Colleagues
Just to return to the beginning of this thread:
David Pye in 'The Nature and Aesthetics of Design' [Barrie and Jenkins, London. 1978] is worth consideration in this respect. It's still, I believe, a great read.
"Design is neither a problem-solving activity nor an art. It is both. All arguments about what designers ought to do seem bedevilled by the habit of a mind which thinks 'either...or'
either all intuition or all logic, either all artist or all problem solver. This is extremism, and extremism in any cause whatever, good or bad, is evil". [p.94]
and....
"But many times the two parties to the controversy, the artist and the problem solver, are both together in one skin.

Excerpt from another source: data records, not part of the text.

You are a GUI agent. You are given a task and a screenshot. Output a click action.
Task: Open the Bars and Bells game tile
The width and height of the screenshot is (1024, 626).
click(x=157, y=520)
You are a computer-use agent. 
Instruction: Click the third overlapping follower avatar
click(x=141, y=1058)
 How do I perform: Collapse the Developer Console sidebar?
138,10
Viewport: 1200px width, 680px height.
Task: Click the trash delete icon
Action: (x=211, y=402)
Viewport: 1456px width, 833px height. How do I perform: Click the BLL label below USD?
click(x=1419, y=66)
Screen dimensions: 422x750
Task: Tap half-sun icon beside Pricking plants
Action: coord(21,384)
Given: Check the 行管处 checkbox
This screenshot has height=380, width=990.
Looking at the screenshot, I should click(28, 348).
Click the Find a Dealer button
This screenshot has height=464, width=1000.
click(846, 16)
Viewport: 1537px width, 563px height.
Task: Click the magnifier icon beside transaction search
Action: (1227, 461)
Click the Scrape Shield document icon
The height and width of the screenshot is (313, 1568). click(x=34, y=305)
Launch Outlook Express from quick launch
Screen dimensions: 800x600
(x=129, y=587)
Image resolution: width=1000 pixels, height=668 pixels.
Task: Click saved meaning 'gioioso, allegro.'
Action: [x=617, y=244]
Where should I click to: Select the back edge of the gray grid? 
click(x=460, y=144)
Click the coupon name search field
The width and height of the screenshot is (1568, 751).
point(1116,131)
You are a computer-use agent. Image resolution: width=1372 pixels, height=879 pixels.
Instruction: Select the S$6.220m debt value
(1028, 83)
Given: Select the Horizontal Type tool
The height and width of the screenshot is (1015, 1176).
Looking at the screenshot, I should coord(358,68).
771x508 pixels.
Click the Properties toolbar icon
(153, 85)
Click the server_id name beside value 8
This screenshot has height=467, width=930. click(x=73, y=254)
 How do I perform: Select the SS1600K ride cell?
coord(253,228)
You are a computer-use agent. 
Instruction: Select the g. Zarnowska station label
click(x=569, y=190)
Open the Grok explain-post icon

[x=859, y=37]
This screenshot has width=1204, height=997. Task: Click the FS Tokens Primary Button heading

Every good designer is made up of both. Nor does he think of art as God and problem solving as Mammon, but thinks of the two as inseparable parts of one whole, like the mind and body of man, each dependent on each other and each affecting the other. He does not think there is room for both. He knows there is need, absolute necessity for both". [p.95]
and off the top of my head.....
I reckon that Lowey; Glaser; Montezemelo [not strictly a designer- more a design leader]; Sotsass; Ive; Mellor; Koolhass; Hewlett; Miyake; Wrikkala; Day [Lucienne and Robin] to name a tiny few, would agree.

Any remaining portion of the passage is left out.